Belediye yolu  toprak olarak genişletti. Ama ne asfalt dökülebildi, ne de vazgeçildi. İki üç ayda bir ot basan yolda ayıp gidermek için greyderler gezdirilerek otlar temizlendi. Böylelikle üç yıldır Tayfur Çiçek’in duble yolu başlattığı ve tamamlayamadığı diğer pek çok iş gibi olduğu gibi duruyor. Üstelik   yol genişletmek için arazilerine girilen vatandaşlara herhangi bir kamulaştırma bedeli ödenip ödenmediği de belli değil.  Bu palyatif karar ve icraat vatandaşlarımızın gözünden elbette kaçmıyor. Bu yoldan gelip geçen vatandaşlar sadece gülüp geçmiyor “Ömür biter, bu yol bitmez diyerek “ Tayfur Çiçekle adeta dalgasını da geçiyor.

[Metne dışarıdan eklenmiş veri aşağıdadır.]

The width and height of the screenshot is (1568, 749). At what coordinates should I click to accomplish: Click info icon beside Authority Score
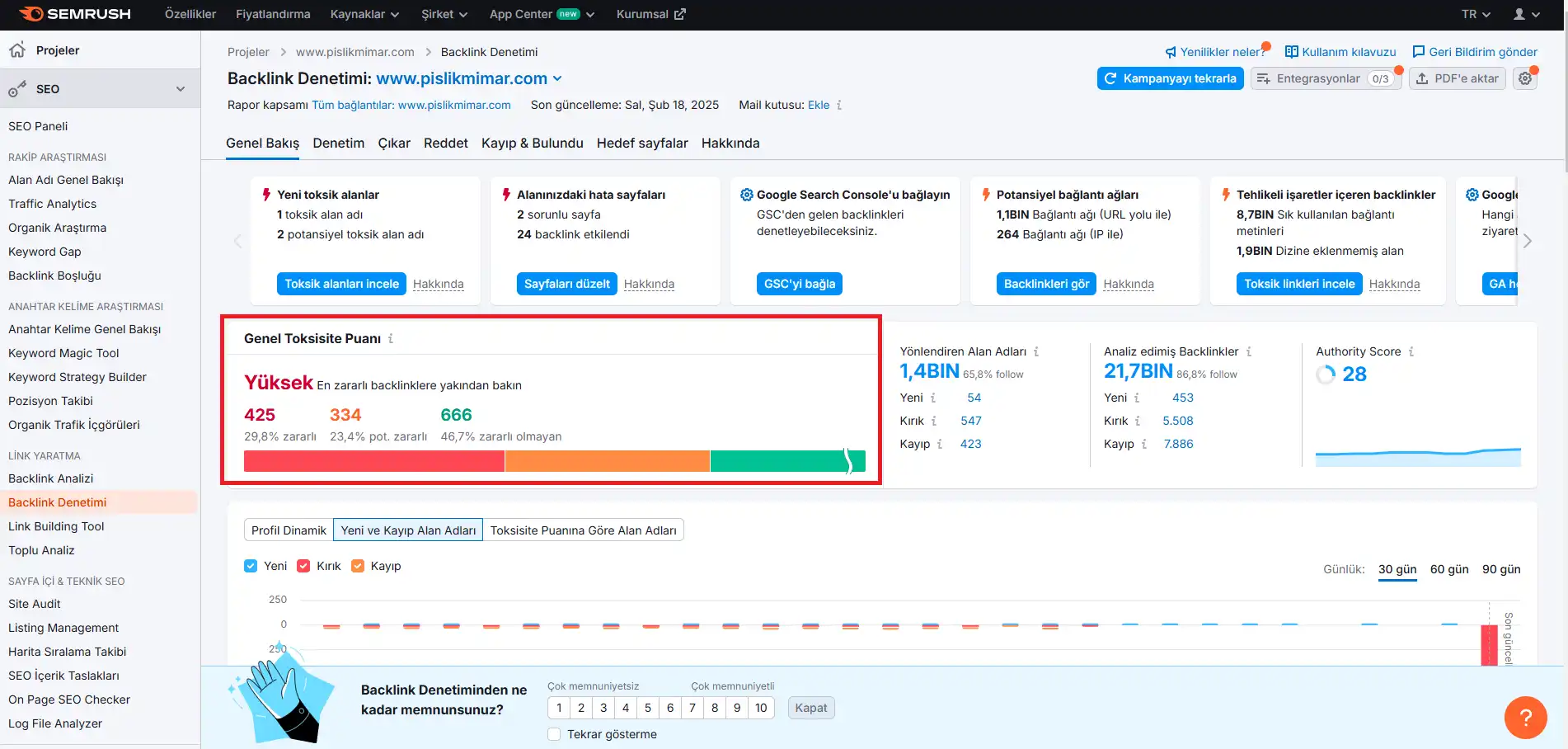point(1411,352)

Atalarımız ne demiş; “ Lafla peynir gemisi yürümezmiş.”  Bir şey daha söyleyeyim ;  vatandaşın  artık hayali işlere, olmayacak şeylere veya yerine getirilemeyecek vaatlere karnı tok. Seçimlerde desteksiz atanların mahçup duruma düşmeleri o kaçınılmazdır, tıpkı Tayfur Çiçek gibi. Bu arada

Yaklaşan yerel seçimlerde tüm adaylara acizane  tavsiyemiz ; gerçekleşmesi imkansız vaatlerde bulunmayın, nasip olursa beş yıl sonra sizi de eleştirmek mecburiyetinde kalmayalım.